Başımı salladım küçük çocuk edasıyla. Beni anlaması gerekiyordu, burada nefes alamıyordum. Beni bırakması gerekiyordu. Elini yavaşça dudaklarımdan çekti. Benden uzaklaşmak yerine eli diğer elinin üstüne konumlandırıp belimi iyice sardı. Bedenimi bedenine yasladı, bu hareketten rahatsız olmam gerekirken aksine vücudum ait olduğu yeri bulmuş gibi gevşemişti. Kendimi kontrol edemiyordum, bu garipti ama sorgulama kısmına geçmek akılımın en ücra köşelerinde kalmıştı. Düşünmeyi o an için kendime yasakladım, yoksa her zerrem Cesur diye haykırmaya başlayacaktı.

"Lütfen."diye fısıldadım. Kendi sesimi duyduğumdan şüpheliydim, "Lütfen.", diye tekrar ettim ama sesim kulaklarıma ulaşmadan sönüp gitmişti. Soğuk dudakları, boynumda ki en hassas yeri buldu. İçim ürpermişti. "Bırak gideyim."diye yalvardım, burada kaldıkça biraz daha ona çekilmekten geri duramıyordum.

Çölün ortasında suyu bulmuş gibi dudakları boynumu sahiplenmişti. Saçlarımı topladığıma lanet ettim.

Soluğum kesildi...

Nefesim düzensizleşti...

Kalp atışlarım hızlandı...

Büyülü peri masallarındaydım...

Ve ben ilk defa prenses olduğumu hissettim.

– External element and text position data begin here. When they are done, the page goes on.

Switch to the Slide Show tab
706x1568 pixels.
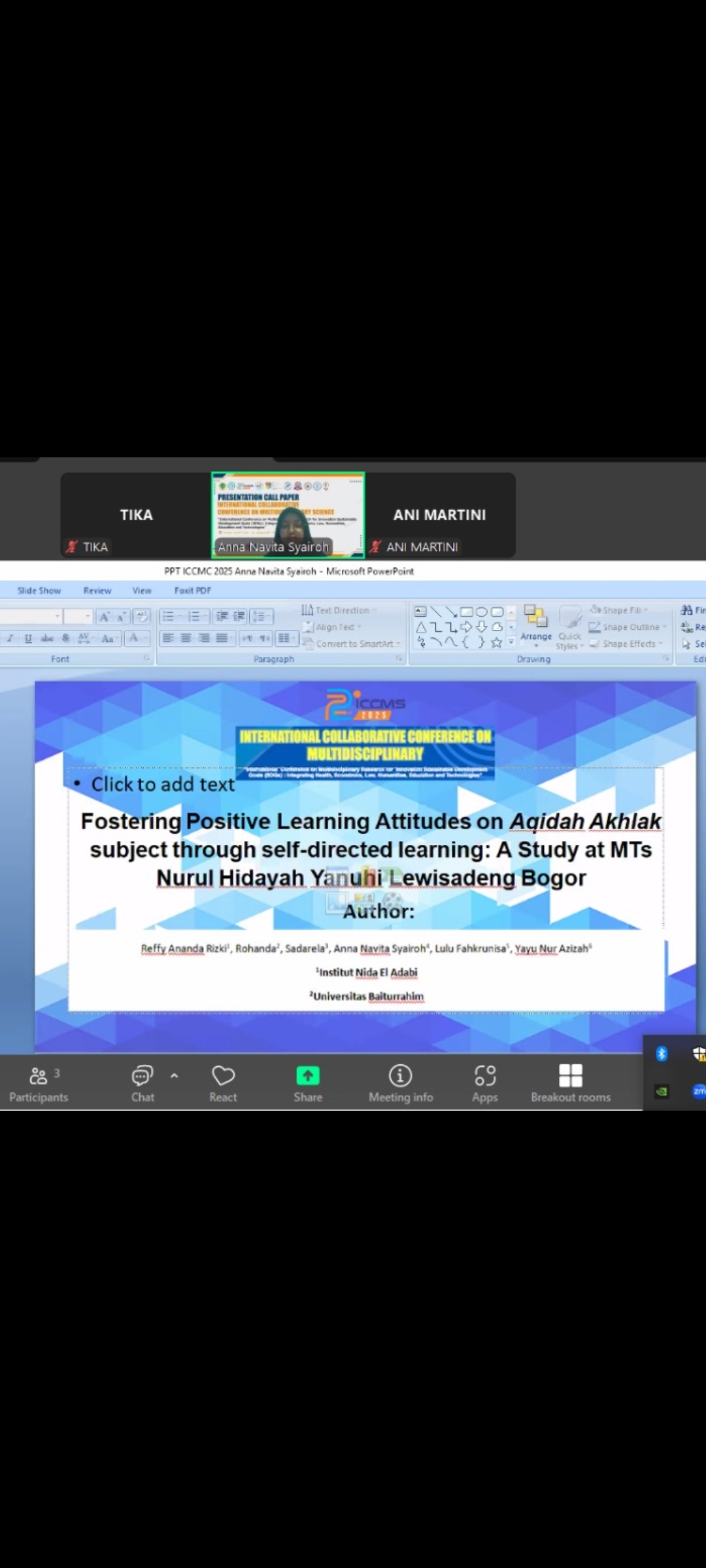click(39, 591)
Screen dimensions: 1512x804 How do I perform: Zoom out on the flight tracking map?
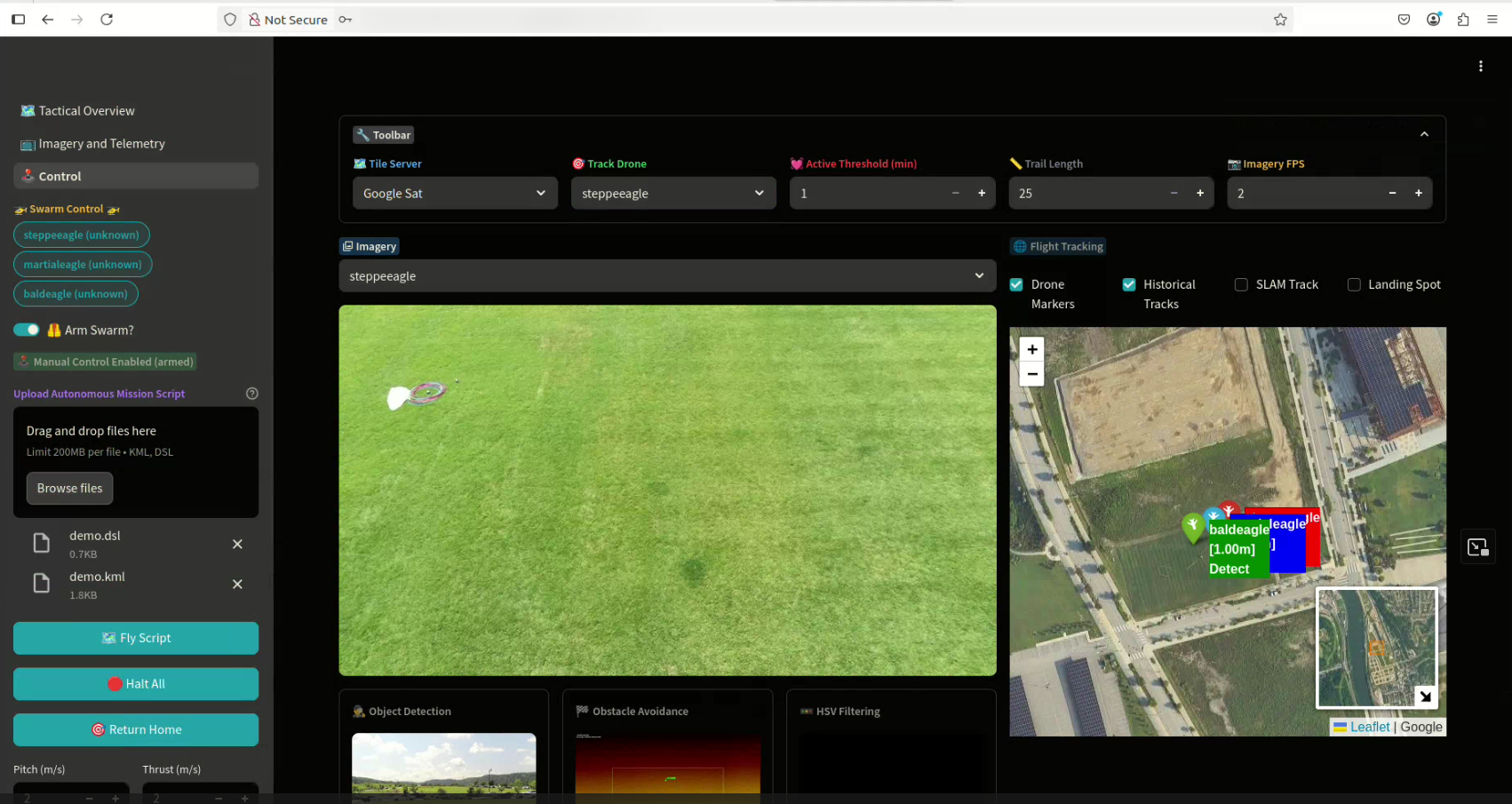tap(1031, 374)
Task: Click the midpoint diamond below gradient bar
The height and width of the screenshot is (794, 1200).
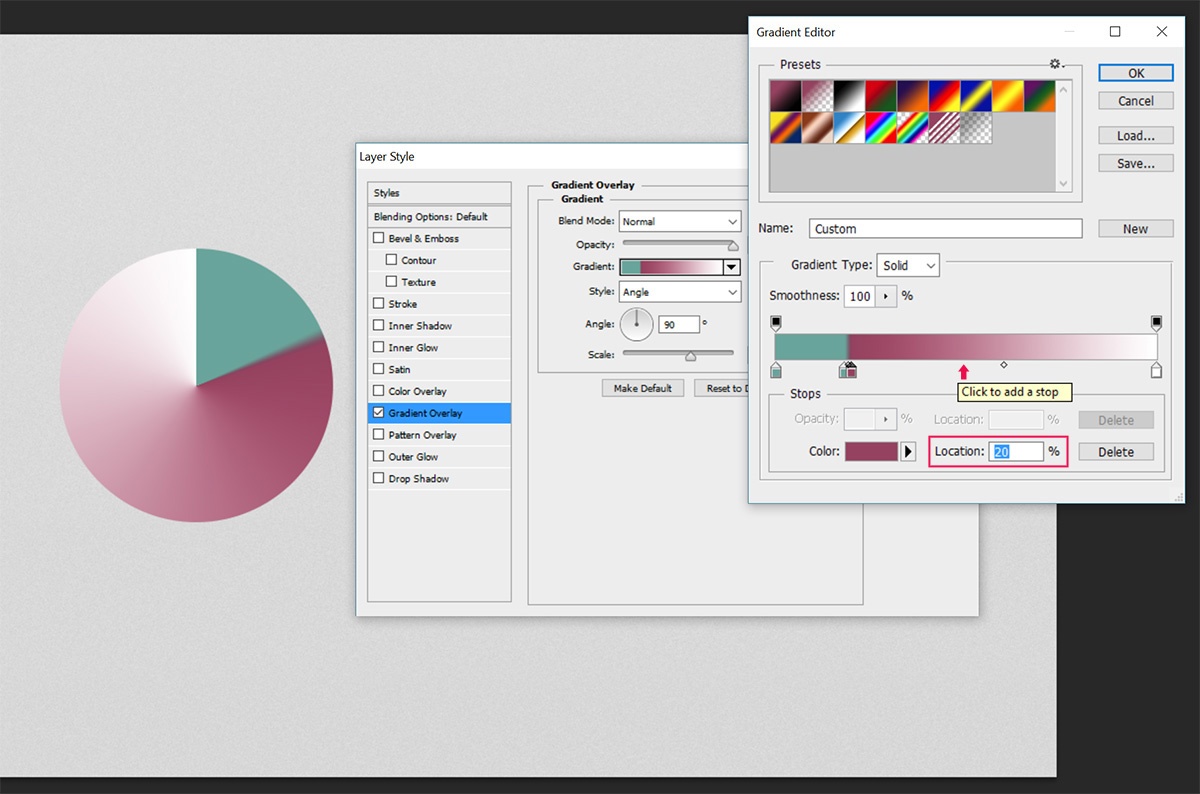Action: tap(1003, 365)
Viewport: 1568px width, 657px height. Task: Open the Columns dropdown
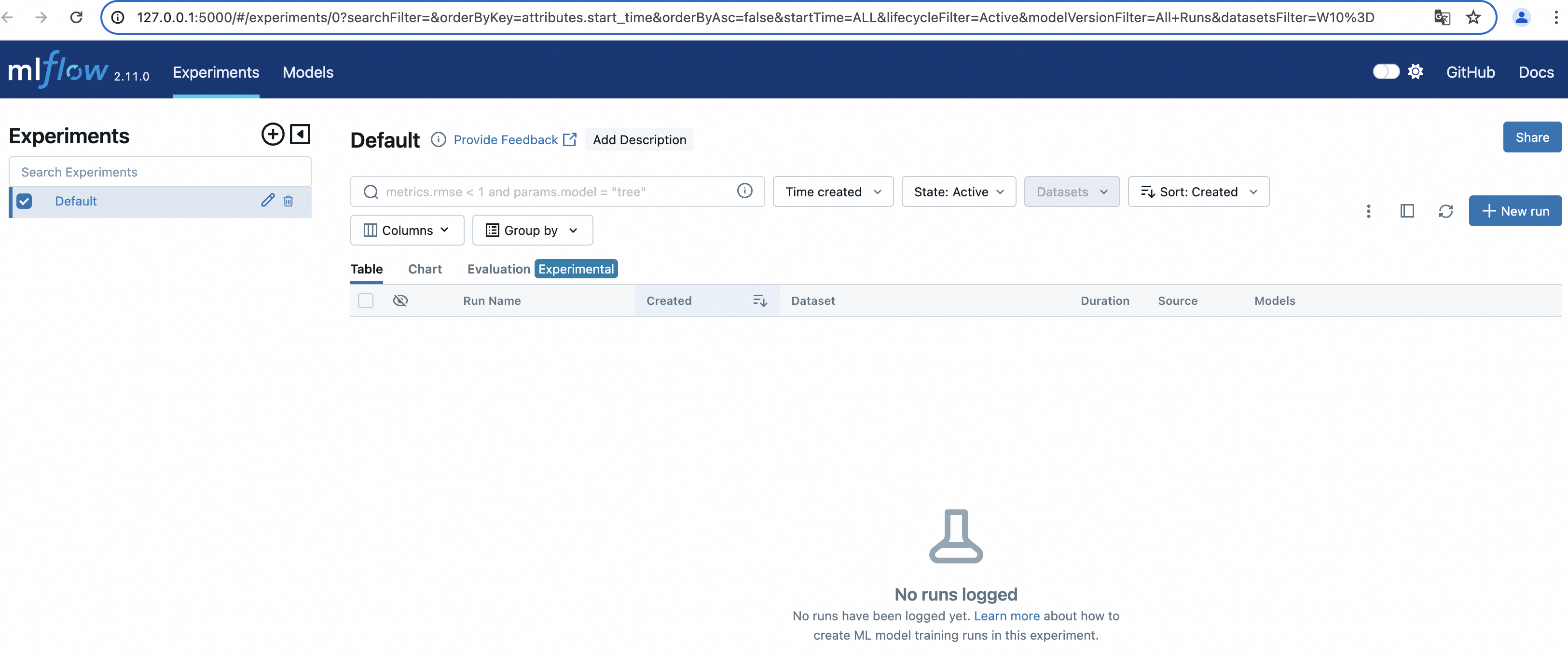(x=407, y=230)
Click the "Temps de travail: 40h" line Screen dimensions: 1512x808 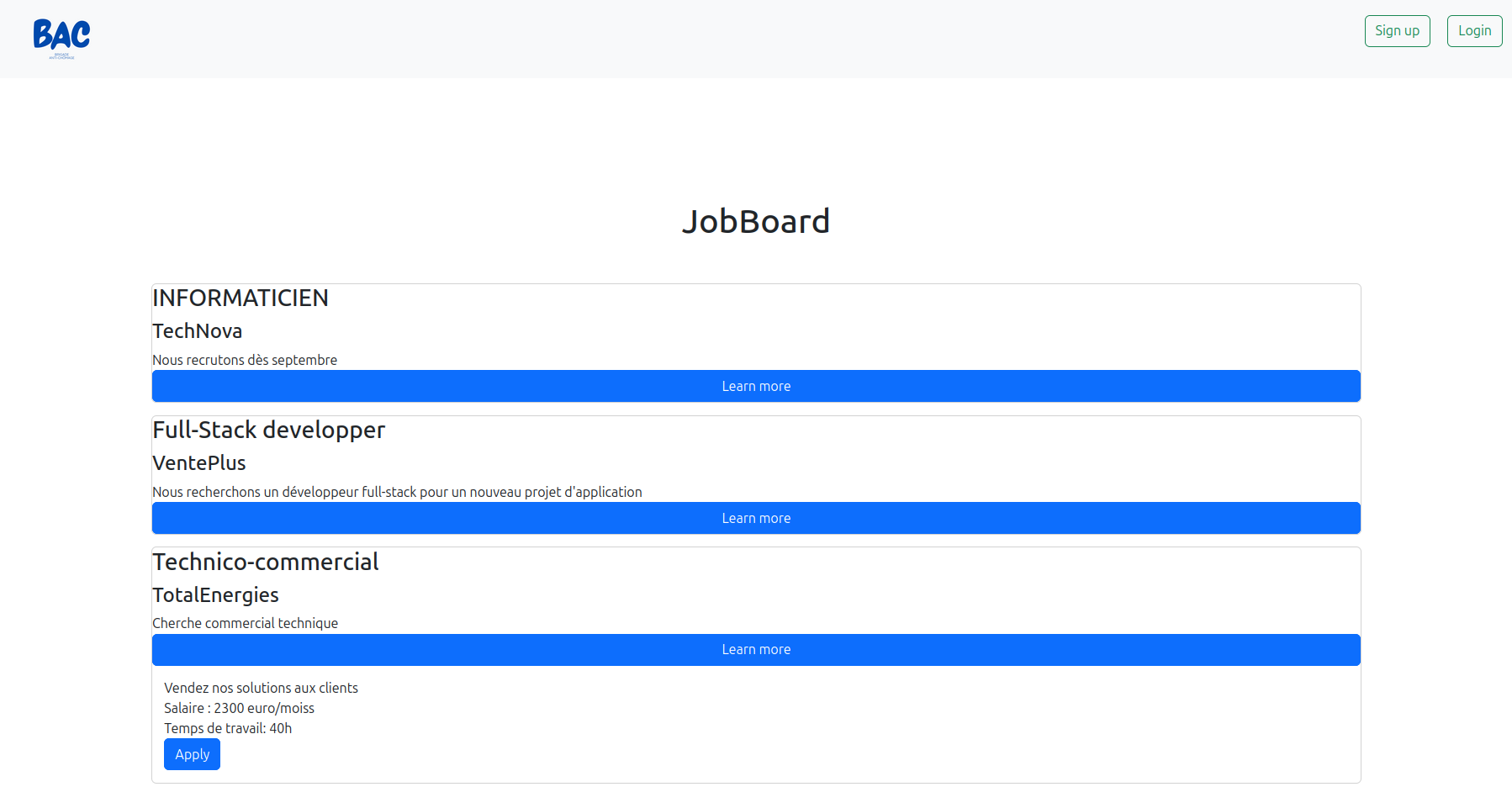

Tek fark şuydu, Cesur elime batan iğne ya da ısırdığım zehirli elma değildi. Cesur içime işleyen yılanın baş karakteriydi. Bizim masalımız asla güzel prenses ve iyi kalpli prens masallarından ibaret olmayacaktı.

Bizim masalımız, kusurlu prensesle kötü kralın hikayesiydi. Ve asla mutlu bir sonumuz yoktu.

Düşüncelerimi, Cesur'un melodik sesi bozmuştu.

"Olmaz."dedi fısıltıyla, sesi gürdü ama nasıl bu kadar kısık olabildiğini zihnim almıyordu. "Bir kez daha gitmene izin vermem." derin bir nefes aldı, başını kaldırdı. Dudakları kulak mememe değiyordu. İçimde anlamlandırmadığım kelebekler oluştu. Garip bir histi, cehennem ateşinden çıkıpta cennetin rüzgarına yakalanmış gibiydim. "Bu sefer olmaz Kumru, bir kez daha benden gitmene izin veremem. Bir kez daha yarım kalmaya katlanamam, bir kez daha ölü ruhlu bir varlık olarak yaşayamam."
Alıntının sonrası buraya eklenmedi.